KVM: MMU: hypercall based pte updates and TLB flushes

Hypercall based pte updates are faster than faults, and also allow use of the lazy MMU mode to batch operations. Don't report the feature if two dimensional paging is enabled. [avi: - one mmu_op hypercall instead of one per op - allow 64-bit gpa on hypercall - don't pass host errors (-ENOMEM) to guest] [akpm: warning fix on i386] Signed-off-by: Marcelo Tosatti <mtosatti@redhat.com> Signed-off-by: Andrew Morton <akpm@linux-foundation.org> Signed-off-by: Avi Kivity <avi@qumranet.com>
author: Marcelo Tosatti <mtosatti@redhat.com> 2008-02-22 12:21:37 -0500
committer: Avi Kivity <avi@qumranet.com> 2008-04-27 05:00:27 -0400
commit: 2f333bcb4edd8daef99dabe4e7df8277af73cff1 (patch)

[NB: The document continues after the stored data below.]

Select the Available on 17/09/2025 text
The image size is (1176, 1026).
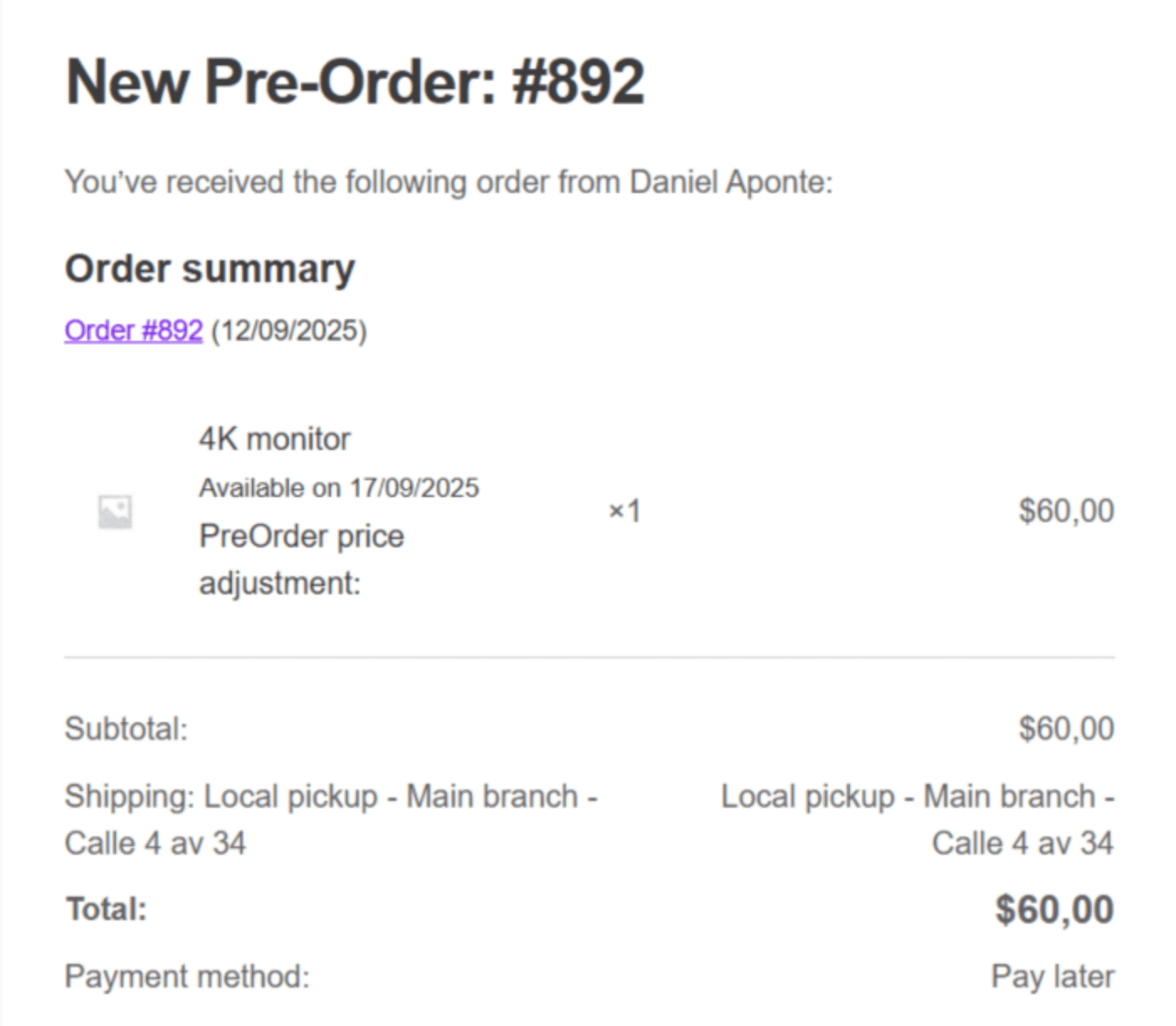[x=339, y=488]
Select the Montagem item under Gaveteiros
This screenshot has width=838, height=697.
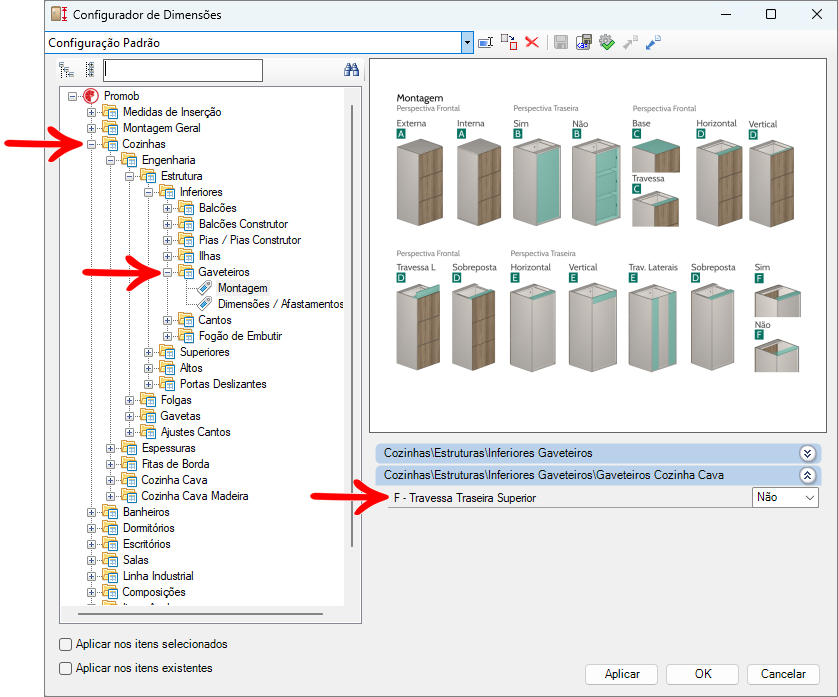pos(242,288)
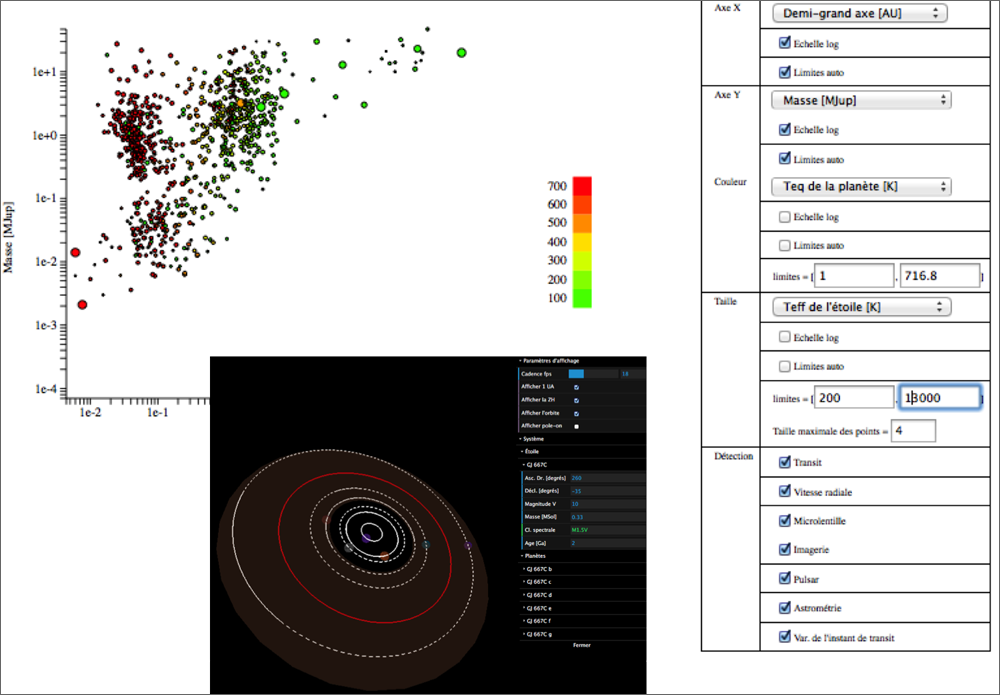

tree: c984466e7756e0910bf470a094558b52bd10df33 /arch
parent: 9f81128591ca1e9907f2e7a7b195e33232167d60 (diff)
2 files changed, 152 insertions, 2 deletions
diff --git a/arch/x86/kvm/mmu.c b/arch/x86/kvm/mmu.c
index 414405b6ec13..072e9422c914 100644
--- a/arch/x86/kvm/mmu.c
+++ b/arch/x86/kvm/mmu.c
@@ -28,6 +28,7 @@
 #include <linux/module.h>
 #include <linux/swap.h>
 #include <linux/hugetlb.h>
+#include <linux/compiler.h>
 #include <asm/page.h>
 #include <asm/cmpxchg.h>
@@ -40,7 +41,7 @@
 * 2. while doing 1. it walks guest-physical to host-physical
 * If the hardware supports that we don't need to do shadow paging.
 */
-static bool tdp_enabled = false;
+bool tdp_enabled = false;
 #undef MMU_DEBUG
@@ -167,6 +168,13 @@ static int dbg = 1;
 #define ACC_USER_MASK    PT_USER_MASK
 #define ACC_ALL          (ACC_EXEC_MASK | ACC_WRITE_MASK | ACC_USER_MASK)
+struct kvm_pv_mmu_op_buffer {
+        void *ptr;
+        unsigned len;
+        unsigned processed;
+        char buf[512] __aligned(sizeof(long));
+};
 struct kvm_rmap_desc {
        u64 *shadow_ptes[RMAP_EXT];
        struct kvm_rmap_desc *more;
@@ -2003,6 +2011,132 @@ unsigned int kvm_mmu_calculate_mmu_pages(struct kvm *kvm)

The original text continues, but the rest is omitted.